I wasn't really thinking so much about monetization.
So when people would ask me if I wanted to monetize
or if they wanted to sponsor, I would just be like,
all right, sure, yeah, you can sponsor the newsletter for...
I would just name a price and then they'd just be like, yes.
And then I have another person reach out and be like,
oh, well, I have this newsletter is booked up
but I now have the front page sponsor.
I have front page ad spot opened up.
And I'd be like, oh, that's 400 bucks.
And I kind of cobbled together all these different sponsors.
And then I had one company reach out,
which is still my main sponsor today, Clavio,
which is like a mail marketing.
It's like MailChimp for e-commerce.
They reached out to me and they had expressed interest
in sponsoring the newsletter,
which wasn't sponsored at the time for like a long period of time.
They wanted to sponsor it for a whole year.
So I was like, oh, that sounds great.
So yeah, they sponsored the newsletter.
And then after some of the deals ended for the website,
I went back to them.
I was like, hey, I want to get some more sponsors on board.
Are you okay with it?
And I want them to also sponsor the newsletter
so there'll be multiple companies sponsoring starter story.
And that's a longer story, but it was still really hard.
And I know you experienced this on indie hackers,
but it was like really hard to find and keep advertisers
and keep them on board for long term because, yeah, this was hard.
Yeah, it's not easy getting advertisers.
It's kind of a grind.
It never really ends.
You get some and you've got to find the next ones
because it's not necessarily a recurring business model.
People kind of churn.
But on the flip side, it's easier to get your first advertisers
than it is to get your first SaaS customers, I would say.

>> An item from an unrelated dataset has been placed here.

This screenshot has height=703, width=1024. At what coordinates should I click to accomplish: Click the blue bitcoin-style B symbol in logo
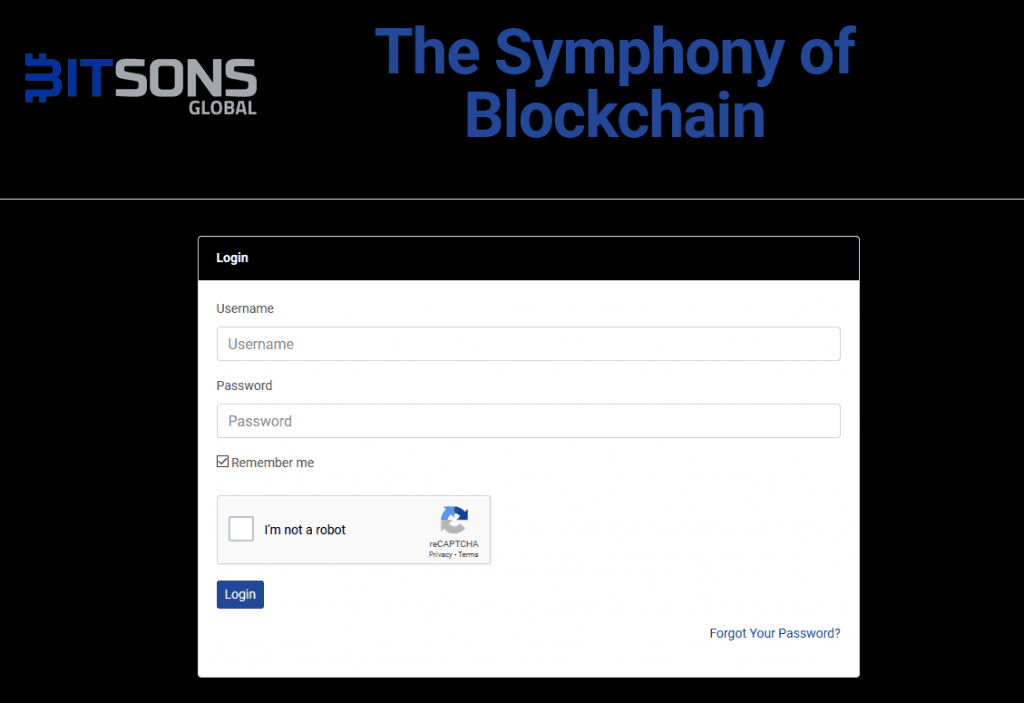[x=44, y=78]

Like you said, you had people reaching out to you.
They're like, oh, hey, Pat, can I sponsor your mailing list?
I had the same thing with indie hackers.
And to just have somebody reach out and want to write you a $500 check,
it's pretty nice.
Yeah, and that's what I tell people all the time
because there's a lot of people starting kind of blogs
and content businesses or just the kind of stuff you see on product time
or indie hacker news where it's like similar stuff
to when indie hackers started or starter story started
where it's just like kind of like put together data.

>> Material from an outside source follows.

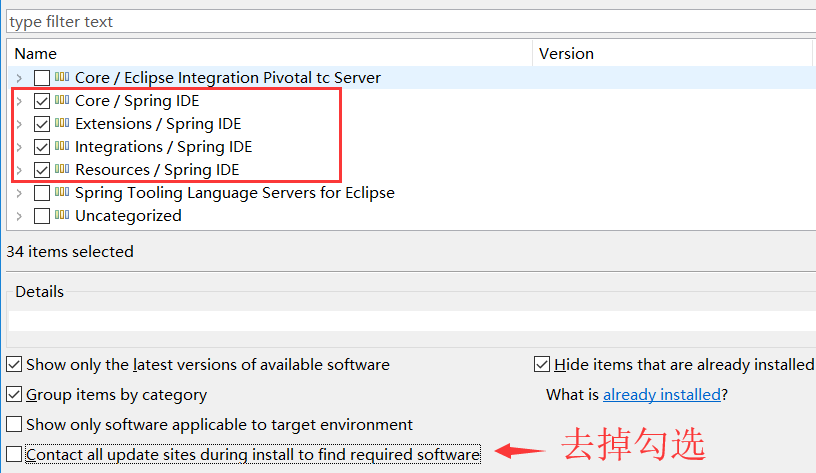Viewport: 816px width, 473px height.
Task: Expand the Extensions / Spring IDE node
Action: coord(19,124)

And if someone reaches out to you and says, hey, I want to sponsor,
just send them like a $100 invoice or something like that.
They'll probably say yes.
And just that motivation of getting your website sponsored
for any kind of money is like that's what kept me going for starter story.
And it kind of just snowballed into what it is.
So you don't need to be looking for some massive thing.
Just experiment at first and there's really nothing that could go wrong.
So I know you eventually got to the point
where you were ramen profitable with starter story.
And you're like, all right, I'm done.
I'm done working full time and you quit your job
and went to become an indie hacker full time.
What was it like making that decision?
So the thing for me is that I had always had a job my whole life after.
And even when I was in college, I had jobs too.
So I'd never not had a job and it's really hard.
I never know what it's like to not have a job.
So that was like a big decision for me.
And especially because I probably could have kept working on starter story
for maybe another six months to a year
to get it to a higher revenue before I quit.
But I was just so ready to move on from that.
But the reason why I quit was because of this 24-hour startup thing,
which probably I don't need to go into.
It's a long story.
I launched a startup.
I claimed on Twitter that I was going to launch a startup in 24 hours,
which was not a startup,
but I was just going to build a product and launch it on product
from first commit to launching on product time
in a 24-hour span and stream the whole thing on Twitch.
And I did that and it kind of blew up on Twitter a little bit.
After that, starter story was doing well
and that was a really awesome experience.
And then I had this one-on-one with my manager two days later.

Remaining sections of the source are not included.